Önce başı koparmak, sonra gövdeyi teslim almak! AKP’den kurtulmak için
darbe sürecini başlatanların
hedefi bu mu?..
AKP’nin tepe
yöneticilerinden biriyle dün öğle üzeri sohbet ed
erken özetle şunları söyledi:
“
AK Parti’den kurtulmayı kafaya koymuş irade, önce partinin başını koparmak istiyor. Partinin kapatılmasıyla birlikte
Tayyip Erdoğan’ın
siyaseten yasaklı duruma düşürülmesi ilk aşamadır. Bundan sonra hükümet yine bizim grup tarafından kurulur. Parti kapatılınca
Türkiye karışır, istikrarsızlaşır. Böyle bir ortamda patlayacak ‘
ekonomik kriz’in suçu da bizim sırtımıza vurulur. Bir yandan bu krizin faturası, öte yandan kapatılmadan kaynaklanan tedirginlik, bizi
seçim sandığında geriletir diye düşünüyor o irade. Bu da ikinci aşamadır, yani ‘baş’tan sonra gövdenin teslim alınması...”
Böyle bir oyun tutar mı?
Kolay değil.
Varsayalım birinci aşama gerçekleşti ve
Anayasa Mahkemesi AKP’yi kapattı. Milletvekilliği düşen Erdoğan’a siyaset yasağı geldi. Partisi kapatılan, başbakanlığı sona eren, parlamento dışına düşen liderin siyaseten ciddi bir yara alması yakın ihtimaldir.
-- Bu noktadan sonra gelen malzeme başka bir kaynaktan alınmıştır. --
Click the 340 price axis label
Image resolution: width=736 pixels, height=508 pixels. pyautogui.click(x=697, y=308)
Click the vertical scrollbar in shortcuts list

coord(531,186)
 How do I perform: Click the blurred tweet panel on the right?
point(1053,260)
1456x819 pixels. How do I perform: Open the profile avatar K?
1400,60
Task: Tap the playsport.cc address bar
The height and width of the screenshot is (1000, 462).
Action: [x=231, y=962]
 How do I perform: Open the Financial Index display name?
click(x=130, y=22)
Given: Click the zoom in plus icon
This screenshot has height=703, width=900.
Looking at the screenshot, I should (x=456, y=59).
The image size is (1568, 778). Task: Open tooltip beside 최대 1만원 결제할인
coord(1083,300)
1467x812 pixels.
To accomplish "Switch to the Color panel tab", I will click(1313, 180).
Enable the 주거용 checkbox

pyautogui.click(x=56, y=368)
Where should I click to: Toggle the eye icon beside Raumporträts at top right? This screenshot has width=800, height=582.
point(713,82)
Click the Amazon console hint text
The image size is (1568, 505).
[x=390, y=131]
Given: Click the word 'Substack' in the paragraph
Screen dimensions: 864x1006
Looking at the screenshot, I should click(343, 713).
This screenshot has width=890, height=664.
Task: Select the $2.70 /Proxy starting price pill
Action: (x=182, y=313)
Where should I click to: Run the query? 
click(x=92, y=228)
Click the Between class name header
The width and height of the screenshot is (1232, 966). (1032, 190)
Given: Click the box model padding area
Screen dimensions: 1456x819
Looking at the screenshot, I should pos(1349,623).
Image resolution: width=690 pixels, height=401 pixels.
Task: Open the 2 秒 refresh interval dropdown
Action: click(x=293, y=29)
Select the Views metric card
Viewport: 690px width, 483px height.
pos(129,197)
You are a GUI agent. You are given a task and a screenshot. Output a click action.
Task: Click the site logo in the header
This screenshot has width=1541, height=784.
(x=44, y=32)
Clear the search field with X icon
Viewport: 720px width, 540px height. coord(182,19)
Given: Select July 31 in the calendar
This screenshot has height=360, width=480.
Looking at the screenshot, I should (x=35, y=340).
Ama Erdoğan, perde arkasında kalsa da, nüfuzu ve gücü devam edecek. Ve aklınızdan çıkarmayın, yeni hükümet yine Erdoğan’ın güvendiği bir milletvekili tarafından kurulacak.
Bu arada, kapatmayla birlikte başka bazı AKP milletvekillerine siyaset yasağı da gelse, AKP grubunu bölmek için ekstra çabalar da sarf edilse, yeni hükümetin muhalefet tarafından kurulması imkânsız gibidir.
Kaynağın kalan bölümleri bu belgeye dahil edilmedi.